Et ce n'est pas tout! Une semelle tapissée de senseurs sera taillée à la pointure du patin, pour être ensuite insérée dans la bottine. Ses nombreux capteurs permettront ainsi de connaître les pressions que le pied applique sur la base de la bottine. Avec tout cet attirail électronique, Joël est fin prêt!

Mais… il reste à préparer la pièce maîtresse de l'étude : le tapis roulant.
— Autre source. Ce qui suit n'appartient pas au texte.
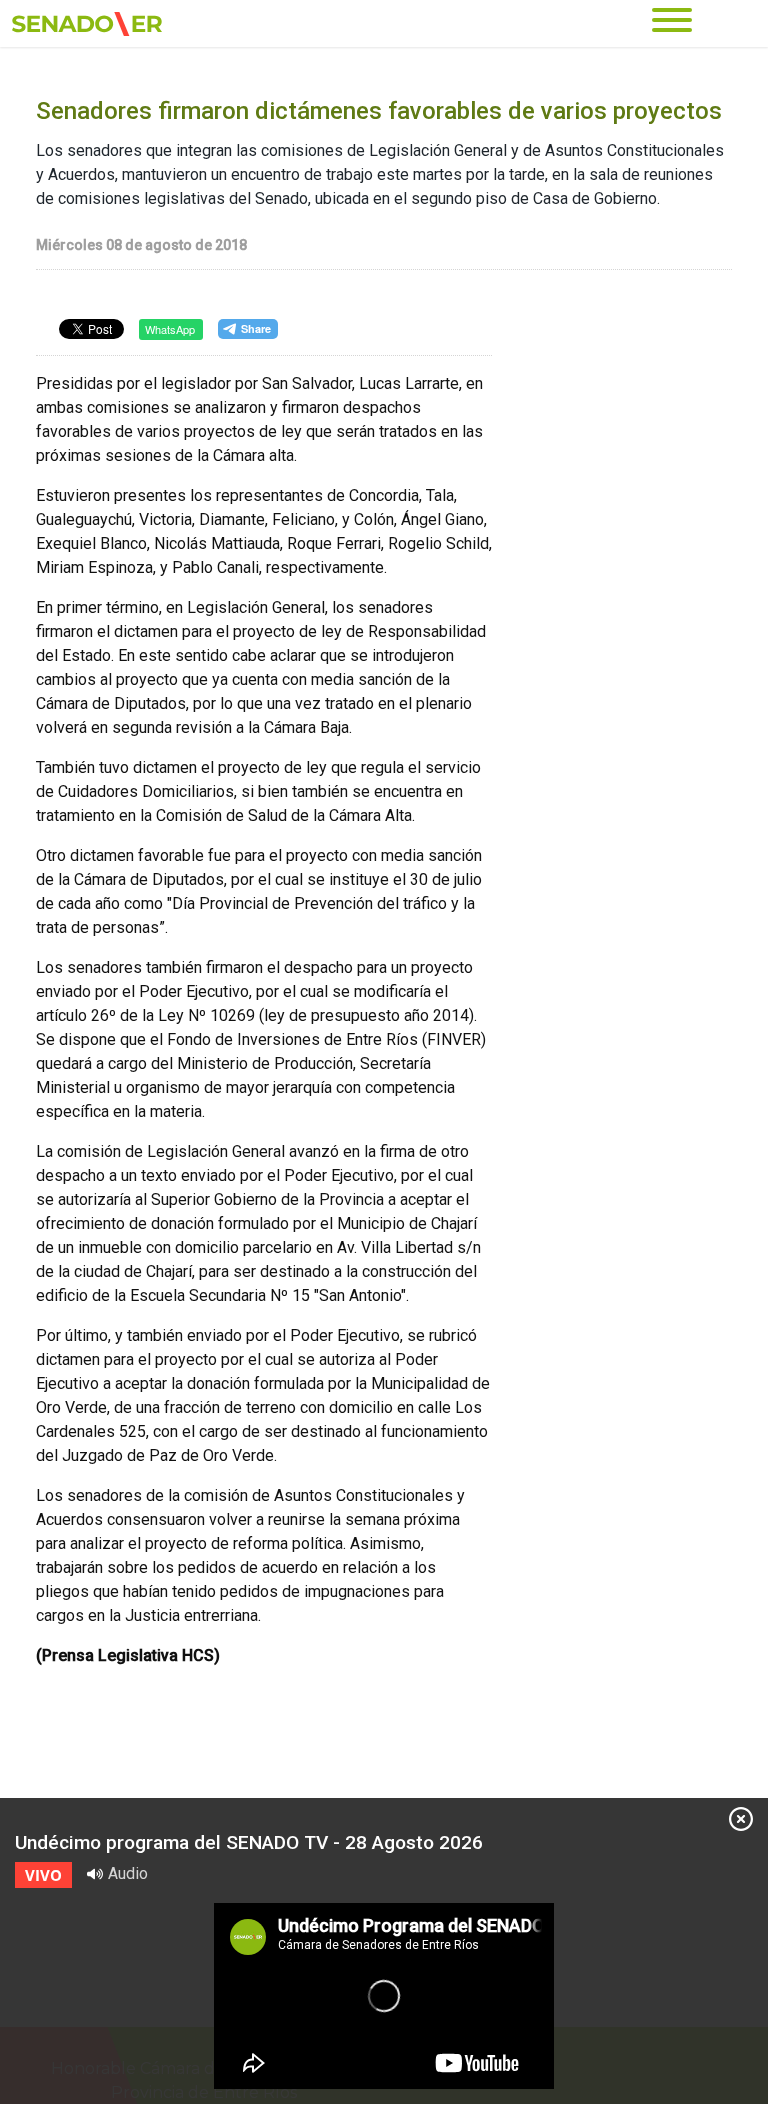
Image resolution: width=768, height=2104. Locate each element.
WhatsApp (170, 329)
Véritable glace roulante, ce tapis est constitué de languettes de polyéthylène sur lesquelles on vaporise du silicone. Sa vitesse de roulement peut atteindre les 32 km/h!

Joël Bergeron s'élance... Il patine avec son bâton de hockey afin de reproduire le plus fidèlement possible les mouvements du joueur. Cette glace roulante offre une étonnante similitude avec la vrai glace!
Une caméra suit tous les mouvements du patineur alors que les nombreux senseurs captent leurs précieuses données...
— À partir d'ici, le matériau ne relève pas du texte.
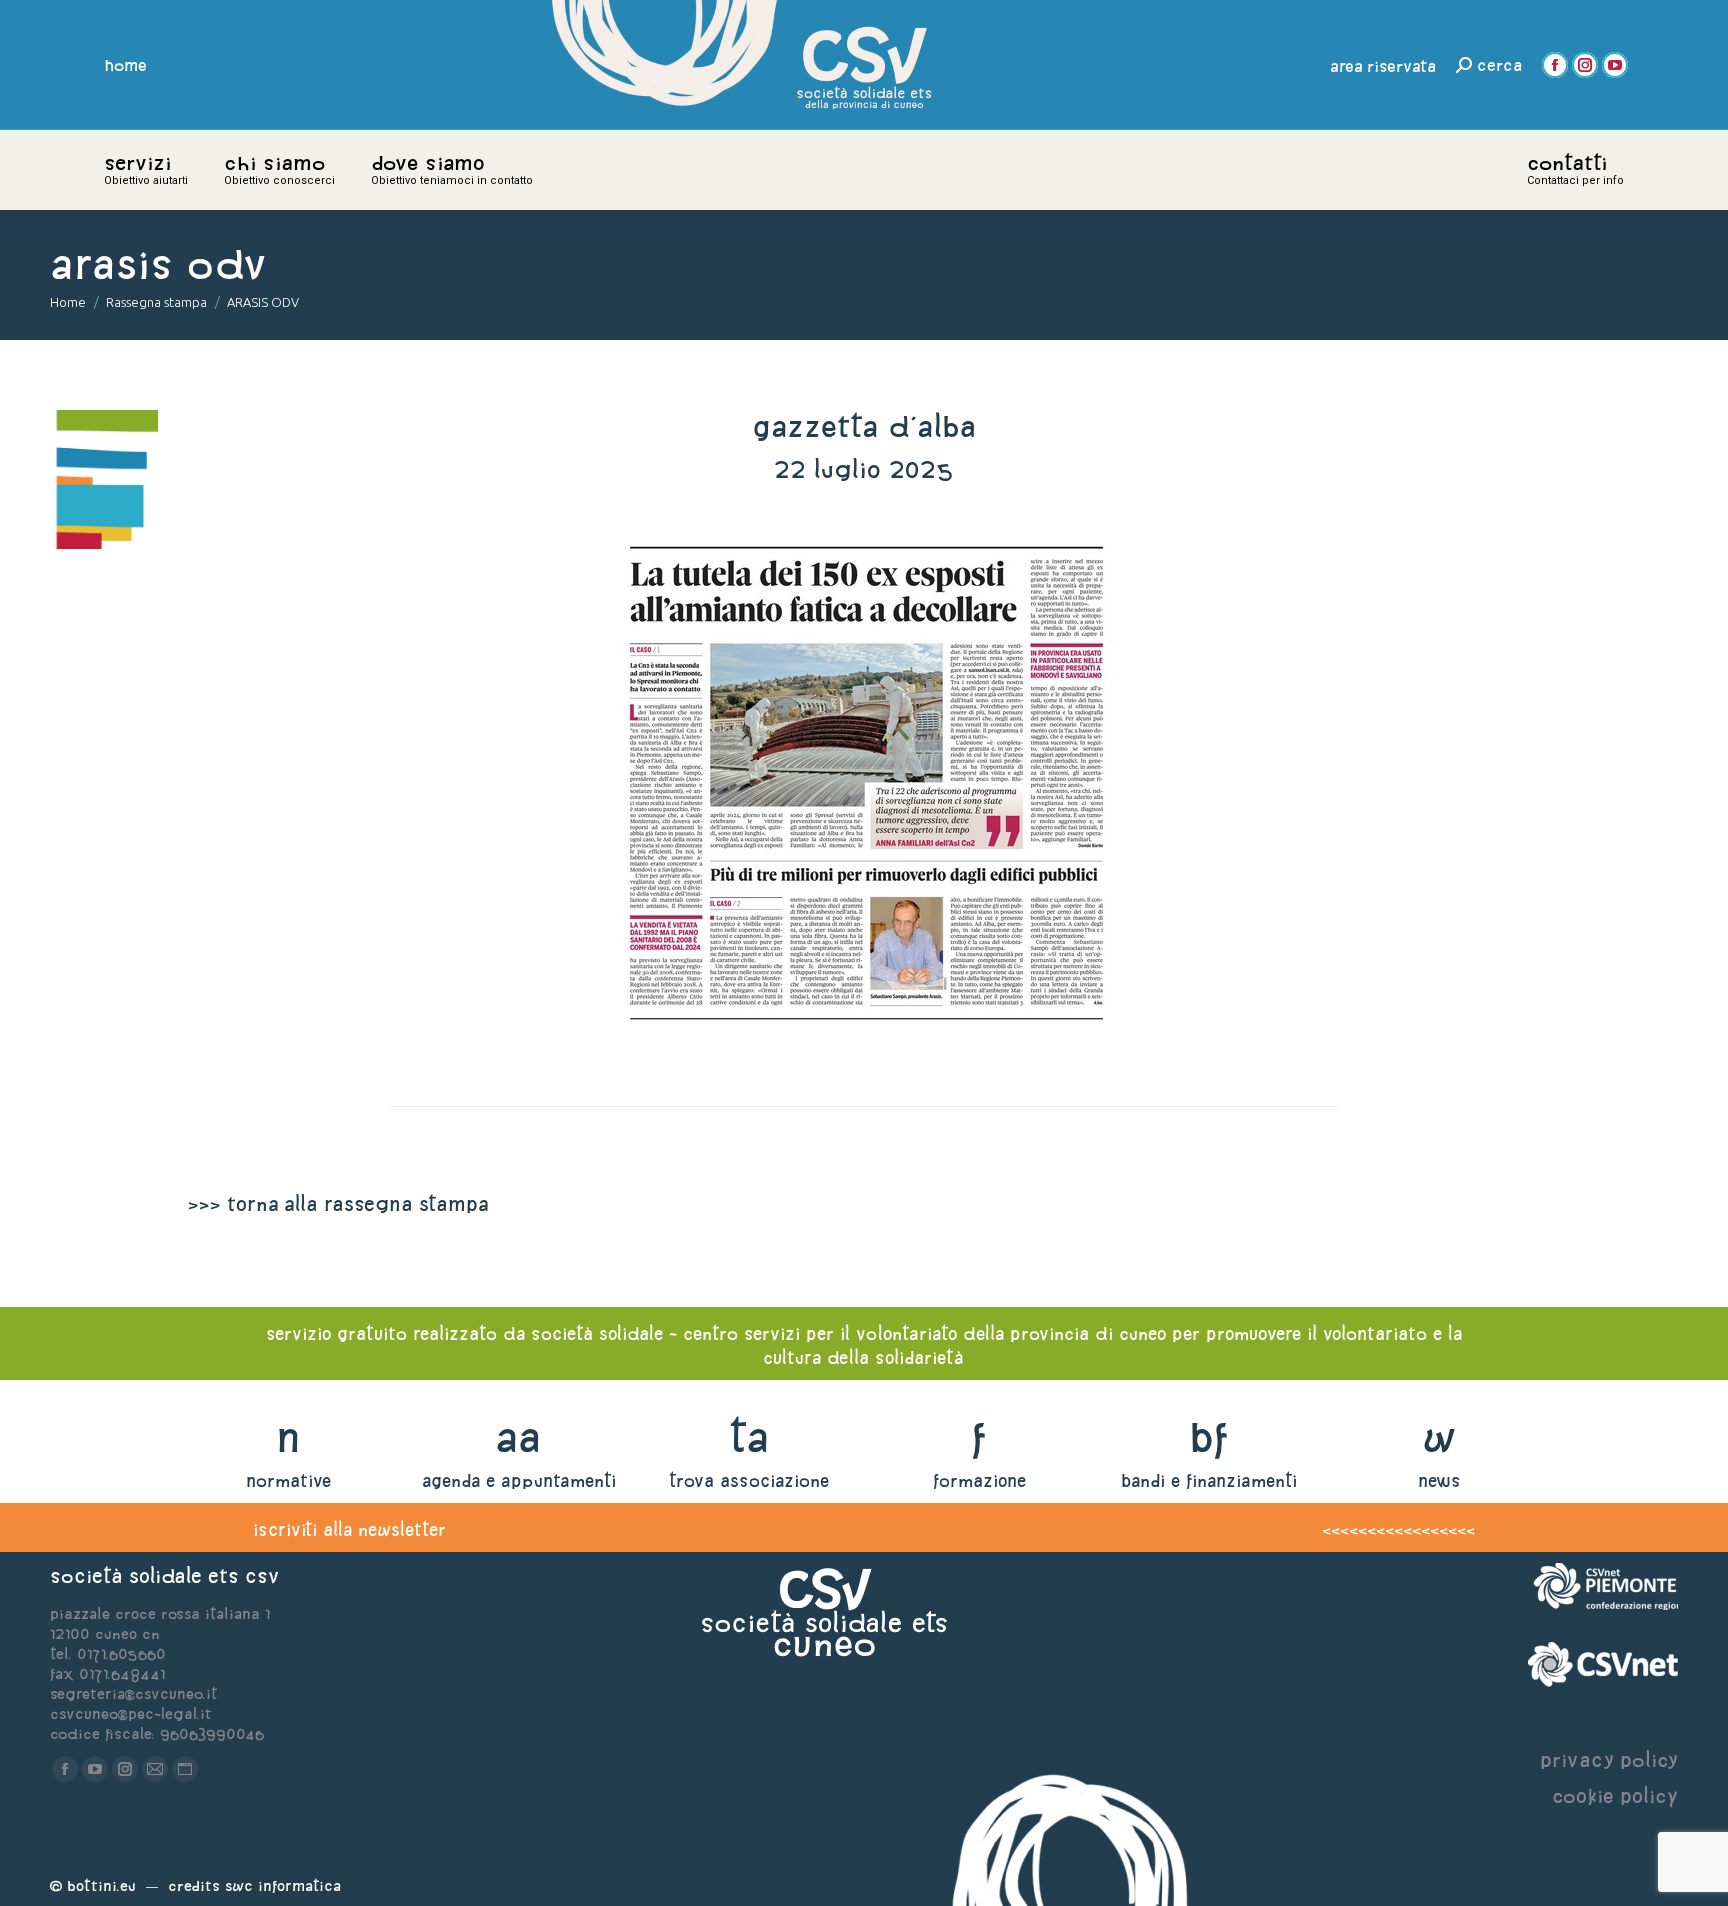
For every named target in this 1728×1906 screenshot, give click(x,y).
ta (748, 1436)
«Ce que le tapis roulant nous offre, c'est un environnement très bien contrôlé où on peut contrôler la lumière, la qualité de l'image et la distance de l'image. Toutes sortes de variables qui rendent la tâche plus facile pour effectuer les évaluations nécessaires», affirme René Turcotte. Bref, à l'aide du tapis roulant, on pourra plus facilement décomposer l'action de patiner et mieux comprendre les forces et les faiblesses du patin moderne.
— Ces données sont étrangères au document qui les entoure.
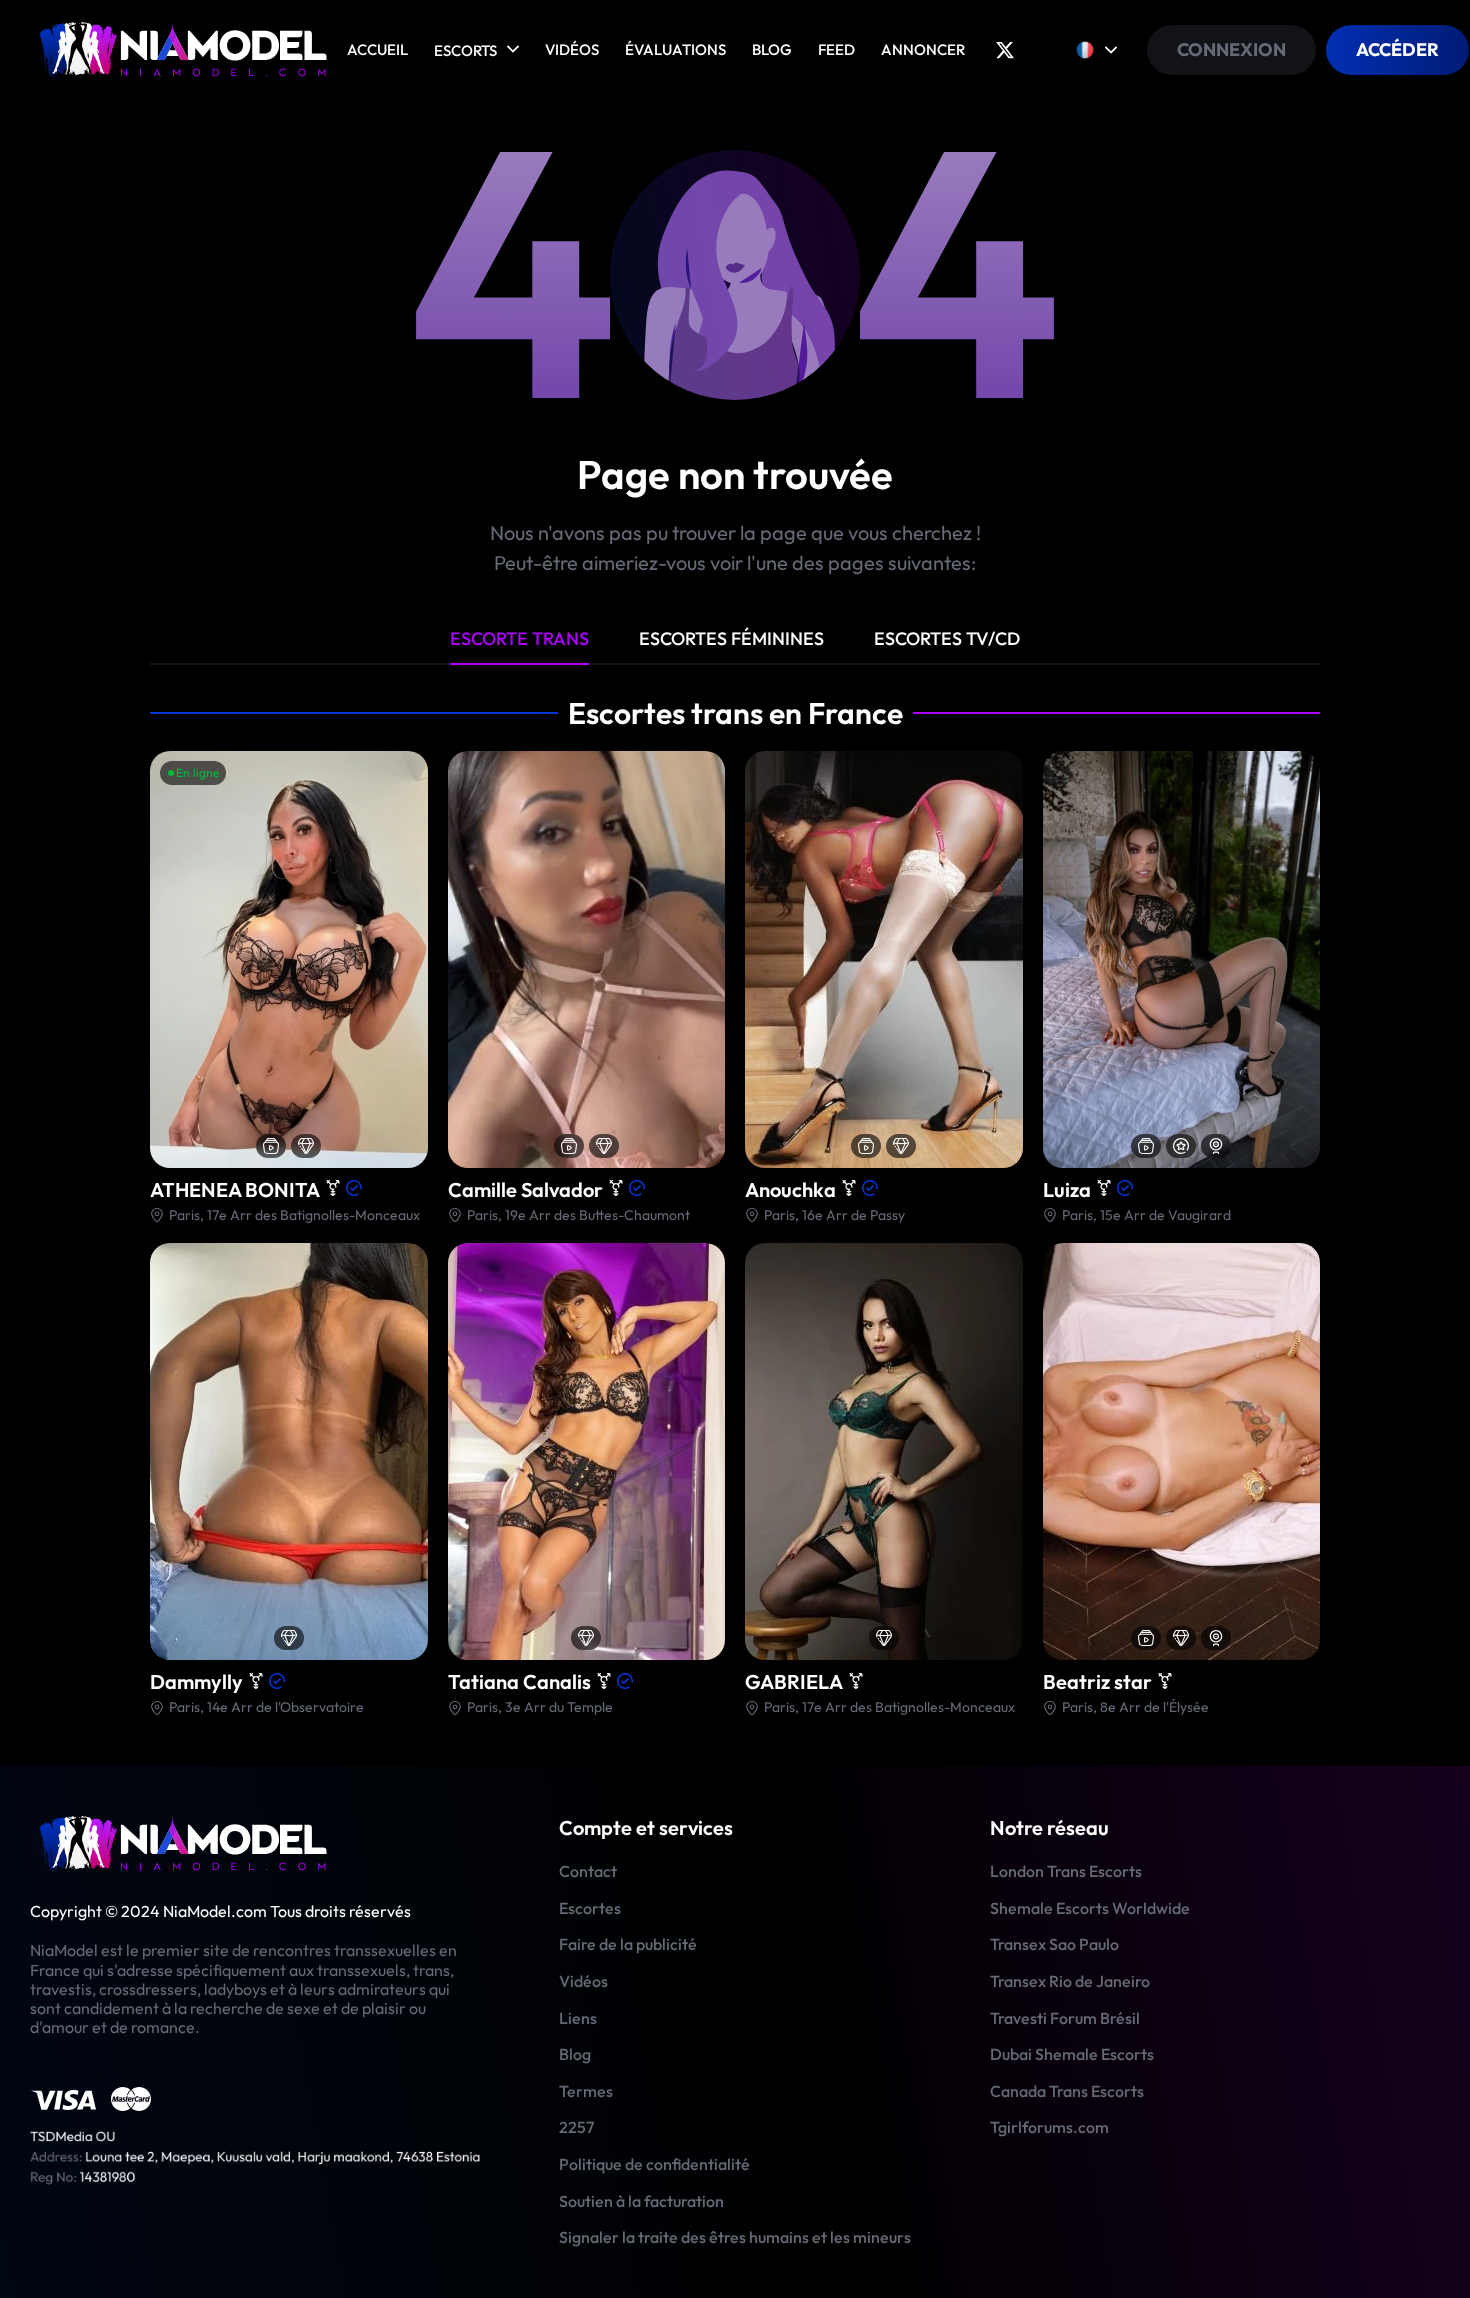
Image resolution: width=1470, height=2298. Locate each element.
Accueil (377, 50)
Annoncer (923, 50)
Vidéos (572, 50)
Depuis cent ans, l'évolution du patin de hockey s'est faite selon un processus artisanal d'essais et d'erreurs, basé sur des intuitions. Lorsqu'on met les patins de deux époques, côte à côte, les changements sautent aux yeux: le prolongement arrière de la lame qui causait bien des blessures a disparu; la lame s'est allégée; fini le lourd support fait de tubulures métalliques, un plastique super léger l'a remplacé et; la courbure de la lame s'est arrondie afin de permettre au joueur des changements de direction et des arrêts plus rapides.

Explication vidéo


René Turcotte est un passionné de hockey. Avec les années, il a vécu plusieurs de ces modifications : «La principale différence, c'est dans la bottine elle-même aussi : on peut voir que les anciennes bottines étaient plus minces et beaucoup plus de flexibilité, disons, dans les patins. Alors que le patin d'aujourd'hui a une grosse rigidité sur les côtés, offrant ainsi beaucoup de support. Quand on joue au hockey, on a besoin de beaucoup de support, car on patine, on tourne rapidement, on fait des pivots, on arrête, on repart (…) Mais en même temps, on veut garder de la flexibilité pour avoir une certaine mobilité dans la cheville lorsqu'on effectue toutes ces manœuvres-là».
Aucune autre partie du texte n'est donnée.